I see you are here so that deserves a pat on the back. You have learned a lot already and believe me, will learn even more. I do learn things here and there along the way as well from TGS. I wish I had it way back when I started out. 
Give yourself credit, you are here to learn more and that is a lot more than some out there, who think a goat is a goat and will live on bottle caps or tin cans.


----------



## AJM42 (Sep 7, 2016)

Update: We tried seperating the doe from the wether and she tore the fence down, so now we have no fence. Hubby works nearly 80 hours a week so I have no idea when we will be able to put it back up. We have been forced to use tie outs for all three of them, but the doe is being nicer to my little billy. She is apparently an escape artist and has been finding ways to slip the tie out, so I had to use the billy to lure her in the morning. She was playing with him rather than trying to kill him this time, so I think things are moving in the right direction.

I did notice some odd behavior though. Before I brought the billy out, she was hanging around her brother (the wether) and was humping him. He put a stop to it a few times, but she kept trying to go right back in. Is this normal behavior?


----------



## SalteyLove (Jun 18, 2011)

Many does will mount other goats as a sign of dominance. She is likely in heat if she is mounting him.


----------



## toth boer goats (Jul 20, 2008)

I agree.


Sorry about the fence, but it seems she learned a lesson to be nice or be separated which is good.
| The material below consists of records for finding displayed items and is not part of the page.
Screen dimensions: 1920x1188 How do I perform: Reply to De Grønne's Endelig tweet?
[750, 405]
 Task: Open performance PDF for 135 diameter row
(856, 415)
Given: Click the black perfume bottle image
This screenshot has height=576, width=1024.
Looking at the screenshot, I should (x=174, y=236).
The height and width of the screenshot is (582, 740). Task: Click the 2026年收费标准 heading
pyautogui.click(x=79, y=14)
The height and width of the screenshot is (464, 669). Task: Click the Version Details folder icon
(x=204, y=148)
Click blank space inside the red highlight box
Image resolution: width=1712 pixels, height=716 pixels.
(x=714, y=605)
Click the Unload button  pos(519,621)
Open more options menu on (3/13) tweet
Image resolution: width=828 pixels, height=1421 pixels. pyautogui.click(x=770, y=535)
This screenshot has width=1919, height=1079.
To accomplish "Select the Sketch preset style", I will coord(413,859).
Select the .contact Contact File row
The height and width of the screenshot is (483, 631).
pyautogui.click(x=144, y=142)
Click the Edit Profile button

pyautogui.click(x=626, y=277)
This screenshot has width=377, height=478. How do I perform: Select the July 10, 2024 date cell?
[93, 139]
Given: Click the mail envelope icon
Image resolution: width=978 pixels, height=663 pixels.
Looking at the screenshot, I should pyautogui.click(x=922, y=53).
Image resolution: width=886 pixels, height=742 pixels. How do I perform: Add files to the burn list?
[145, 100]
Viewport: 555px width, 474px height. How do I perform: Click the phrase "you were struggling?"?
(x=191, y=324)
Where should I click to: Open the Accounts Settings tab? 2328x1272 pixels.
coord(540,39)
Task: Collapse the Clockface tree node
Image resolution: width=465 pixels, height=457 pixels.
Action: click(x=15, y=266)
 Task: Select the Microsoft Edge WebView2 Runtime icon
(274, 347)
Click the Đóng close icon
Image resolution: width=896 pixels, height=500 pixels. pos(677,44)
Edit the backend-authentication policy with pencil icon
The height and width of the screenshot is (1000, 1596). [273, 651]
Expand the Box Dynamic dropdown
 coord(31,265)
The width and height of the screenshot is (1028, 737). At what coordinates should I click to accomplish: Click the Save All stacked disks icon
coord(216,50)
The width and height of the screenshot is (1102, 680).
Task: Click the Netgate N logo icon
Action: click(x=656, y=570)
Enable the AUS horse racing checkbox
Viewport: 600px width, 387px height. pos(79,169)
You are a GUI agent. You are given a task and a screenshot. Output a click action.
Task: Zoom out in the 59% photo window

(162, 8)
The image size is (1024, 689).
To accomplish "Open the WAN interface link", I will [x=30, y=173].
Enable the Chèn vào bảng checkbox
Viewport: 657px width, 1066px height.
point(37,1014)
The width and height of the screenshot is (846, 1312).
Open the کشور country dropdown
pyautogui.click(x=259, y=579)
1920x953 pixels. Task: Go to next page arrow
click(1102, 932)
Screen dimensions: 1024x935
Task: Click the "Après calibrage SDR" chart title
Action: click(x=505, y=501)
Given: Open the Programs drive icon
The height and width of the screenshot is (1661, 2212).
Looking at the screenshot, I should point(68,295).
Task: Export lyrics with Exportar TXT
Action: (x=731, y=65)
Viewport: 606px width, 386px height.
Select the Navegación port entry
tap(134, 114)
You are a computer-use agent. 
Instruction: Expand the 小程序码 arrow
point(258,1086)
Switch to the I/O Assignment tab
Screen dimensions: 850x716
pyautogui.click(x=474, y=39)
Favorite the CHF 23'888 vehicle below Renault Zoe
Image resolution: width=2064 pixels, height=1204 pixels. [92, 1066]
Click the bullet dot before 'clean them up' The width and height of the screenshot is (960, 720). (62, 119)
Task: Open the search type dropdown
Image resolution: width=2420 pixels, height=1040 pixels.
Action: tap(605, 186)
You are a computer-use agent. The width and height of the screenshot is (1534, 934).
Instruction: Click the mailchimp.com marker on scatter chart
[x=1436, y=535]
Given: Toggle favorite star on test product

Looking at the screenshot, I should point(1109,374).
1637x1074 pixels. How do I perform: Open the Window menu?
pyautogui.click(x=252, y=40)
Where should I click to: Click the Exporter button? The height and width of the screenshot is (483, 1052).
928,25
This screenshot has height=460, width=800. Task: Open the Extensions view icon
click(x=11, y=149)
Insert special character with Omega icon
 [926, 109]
If you can, get wood pallets, you can use them for a cheap fence fix. 
Tie them together Or buy hog panels and a tee posts. If you need to. Depending on how big the damage is.


----------



## AJM42 (Sep 7, 2016)

Most of the fence is already made of pallets, or reinforced with pallets, she decided the one section that wasn't (where the gate is) was escape central. The gate is toast too, it will have to be replaced. I guess what they say is true, nothing is really free!


----------



## loggyacreslivestock (Mar 5, 2013)

Lol. No, goats are only free the first few seconds you load them up. After that they start a tab.


----------



## toth boer goats (Jul 20, 2008)

I so agree. :sigh:


----------